Element lookup rows:
________

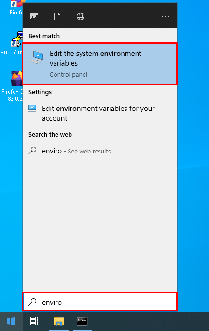Filter search results by Apps icon
Image resolution: width=209 pixels, height=331 pixels.
click(x=34, y=16)
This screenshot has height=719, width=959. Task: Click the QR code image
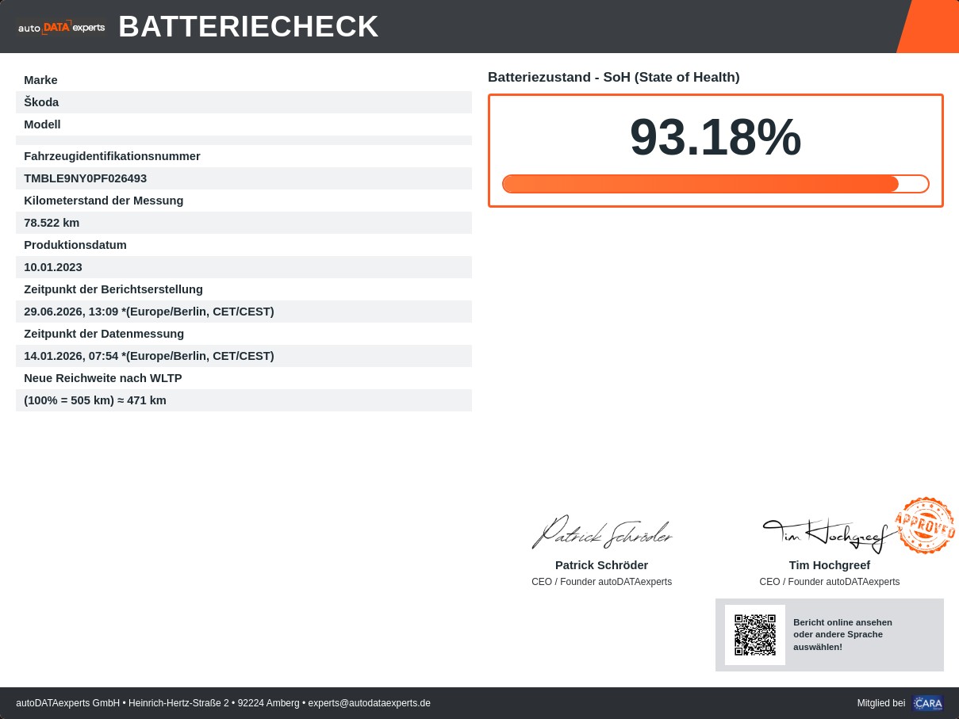click(x=755, y=635)
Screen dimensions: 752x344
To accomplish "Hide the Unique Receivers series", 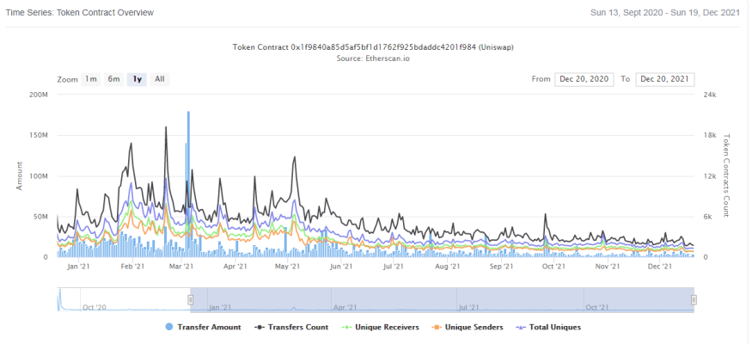I will pyautogui.click(x=381, y=327).
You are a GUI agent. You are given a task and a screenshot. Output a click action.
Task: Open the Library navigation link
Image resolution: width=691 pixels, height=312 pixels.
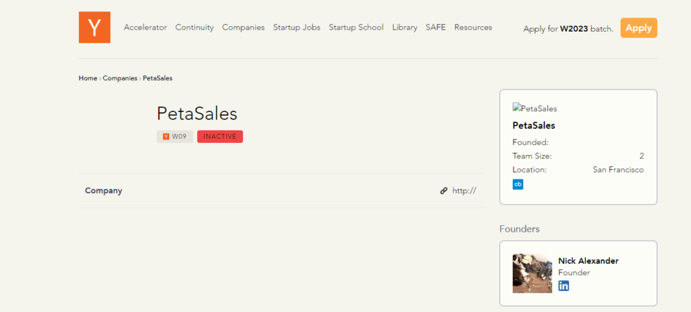tap(404, 28)
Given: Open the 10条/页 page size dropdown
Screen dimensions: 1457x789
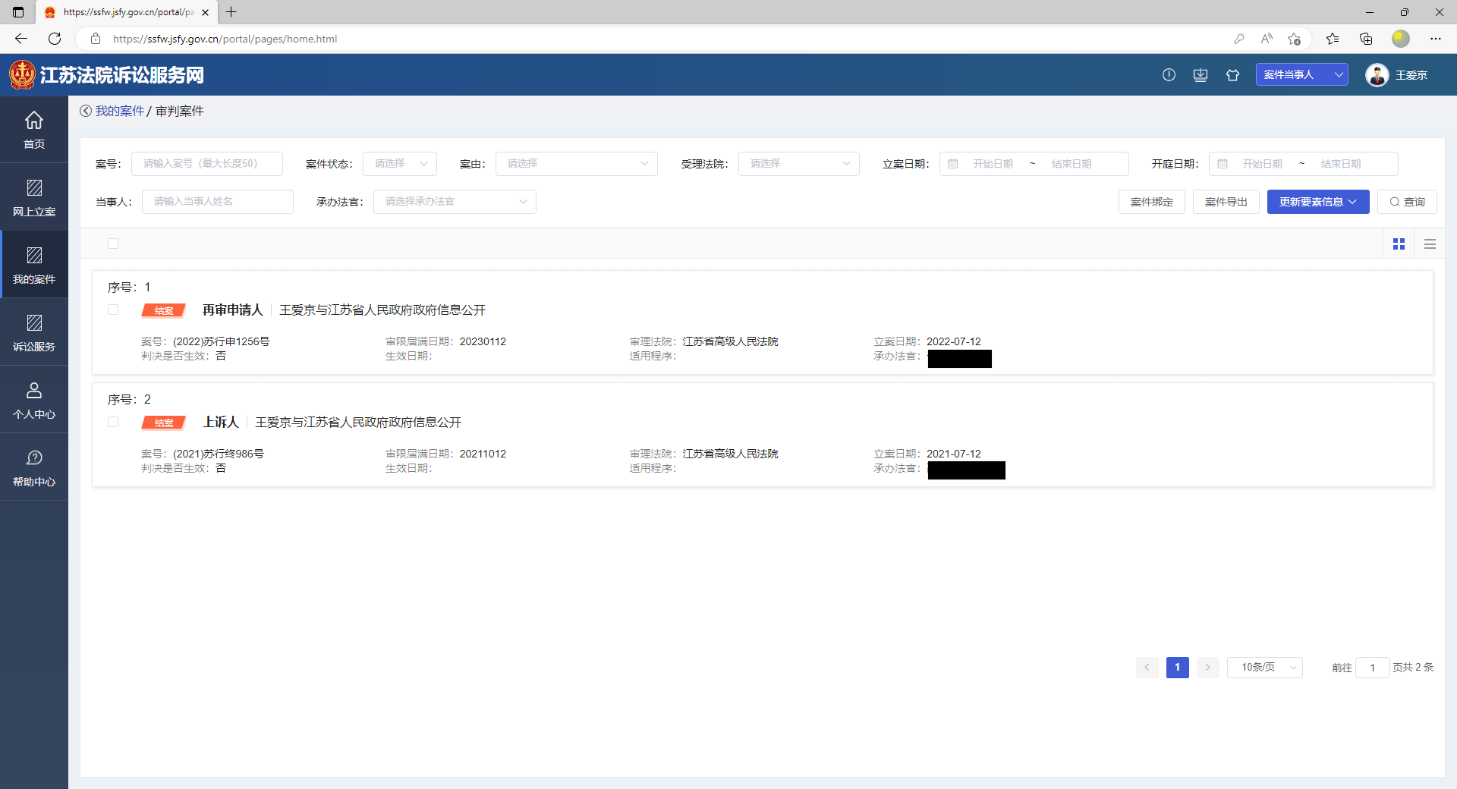Looking at the screenshot, I should point(1264,668).
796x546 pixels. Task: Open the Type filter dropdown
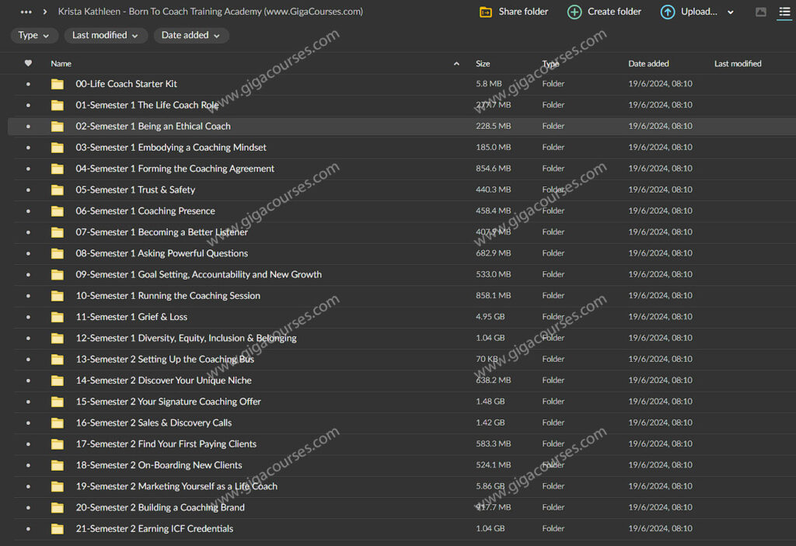34,35
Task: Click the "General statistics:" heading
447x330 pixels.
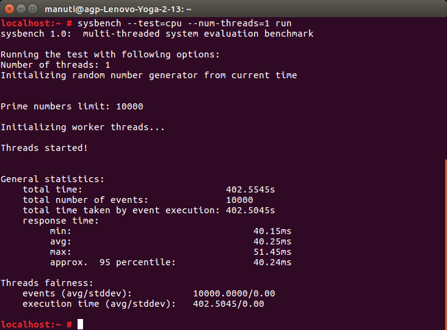Action: coord(53,179)
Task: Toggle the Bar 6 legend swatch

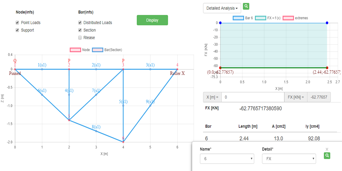Action: click(x=238, y=18)
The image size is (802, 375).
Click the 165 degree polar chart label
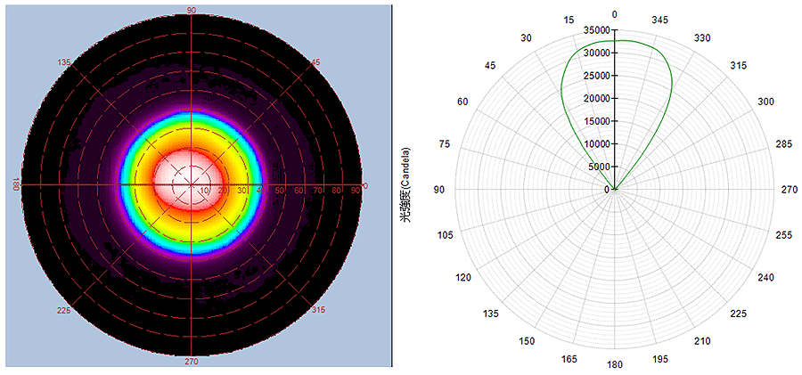(569, 359)
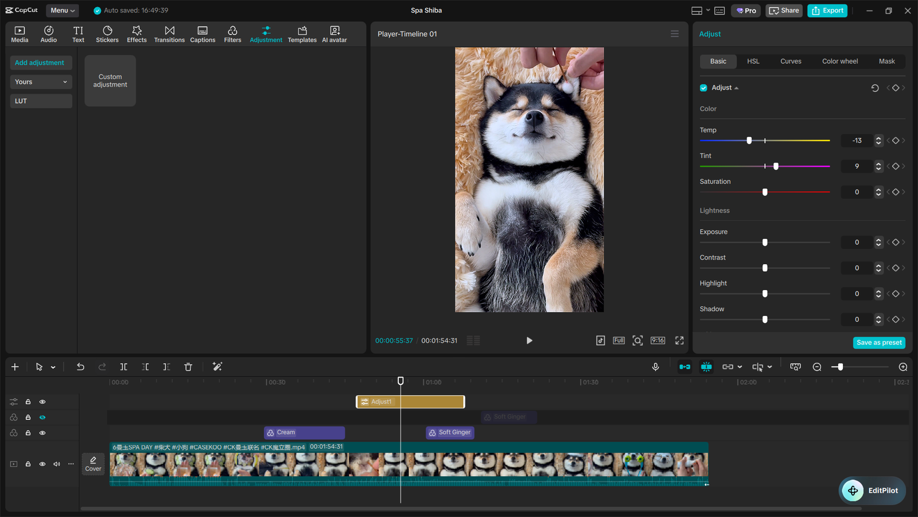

________

Quote the rows word for word, starting at the line that contains "Given: Open the 10条/页 page size dropdown" and ending with the last row. Leave the pictures out of your answer.

Given: Open the 10条/页 page size dropdown
Screen dimensions: 1457x789
Looking at the screenshot, I should point(1264,668).
796x546 pixels. Task: Open the Type filter dropdown
34,35
Task: Click the "General statistics:" heading
447x330 pixels.
Action: coord(53,179)
Task: Toggle the Bar 6 legend swatch

Action: click(x=238, y=18)
The image size is (802, 375).
Click the 165 degree polar chart label
(569, 359)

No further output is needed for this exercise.